**TASK STATEMENT:** Go to the line containing "This screenshot has width=2450, height=1450." in the records below and print it and every following line exactly, on through the line containing "Click the 21.00%", then stop.

**MATERIALS PROVIDED:**

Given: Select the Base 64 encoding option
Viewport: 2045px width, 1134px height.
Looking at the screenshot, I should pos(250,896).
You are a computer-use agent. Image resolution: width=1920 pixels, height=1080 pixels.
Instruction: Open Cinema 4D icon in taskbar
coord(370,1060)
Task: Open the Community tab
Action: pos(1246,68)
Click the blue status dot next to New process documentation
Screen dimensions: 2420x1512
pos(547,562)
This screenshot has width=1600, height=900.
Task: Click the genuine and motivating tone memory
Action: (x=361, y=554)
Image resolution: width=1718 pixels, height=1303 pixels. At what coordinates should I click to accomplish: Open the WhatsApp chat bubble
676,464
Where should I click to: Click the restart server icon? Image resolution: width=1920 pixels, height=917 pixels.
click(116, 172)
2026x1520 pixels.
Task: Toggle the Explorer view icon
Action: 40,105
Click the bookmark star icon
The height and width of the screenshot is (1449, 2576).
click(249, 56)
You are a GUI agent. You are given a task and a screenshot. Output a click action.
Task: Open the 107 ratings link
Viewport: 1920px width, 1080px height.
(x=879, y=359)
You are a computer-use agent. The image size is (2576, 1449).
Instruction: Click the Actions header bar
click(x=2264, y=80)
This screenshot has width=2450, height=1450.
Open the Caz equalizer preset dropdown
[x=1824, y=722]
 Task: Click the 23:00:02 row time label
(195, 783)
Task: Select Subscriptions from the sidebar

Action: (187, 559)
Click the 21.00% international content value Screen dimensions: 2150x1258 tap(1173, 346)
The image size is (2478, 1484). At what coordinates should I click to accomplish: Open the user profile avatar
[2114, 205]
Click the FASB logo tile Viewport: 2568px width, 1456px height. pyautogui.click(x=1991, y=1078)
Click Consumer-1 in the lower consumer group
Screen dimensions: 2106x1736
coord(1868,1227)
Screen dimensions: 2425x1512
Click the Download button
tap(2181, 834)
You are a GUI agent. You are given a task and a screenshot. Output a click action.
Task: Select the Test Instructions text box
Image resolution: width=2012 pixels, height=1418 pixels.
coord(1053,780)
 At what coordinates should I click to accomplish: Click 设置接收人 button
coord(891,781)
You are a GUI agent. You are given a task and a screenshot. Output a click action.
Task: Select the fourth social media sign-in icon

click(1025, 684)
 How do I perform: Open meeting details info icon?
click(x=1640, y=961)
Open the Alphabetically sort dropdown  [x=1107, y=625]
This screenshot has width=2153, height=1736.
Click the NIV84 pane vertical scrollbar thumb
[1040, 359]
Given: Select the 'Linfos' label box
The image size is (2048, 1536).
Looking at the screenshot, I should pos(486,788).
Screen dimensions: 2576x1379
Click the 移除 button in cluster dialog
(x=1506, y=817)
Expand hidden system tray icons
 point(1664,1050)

**TASK RESULT:**
This screenshot has width=2450, height=1450.
Open the Caz equalizer preset dropdown
[x=1824, y=722]
 Task: Click the 23:00:02 row time label
(195, 783)
Task: Select Subscriptions from the sidebar

Action: (187, 559)
Click the 21.00% international content value Screen dimensions: 2150x1258 tap(1173, 346)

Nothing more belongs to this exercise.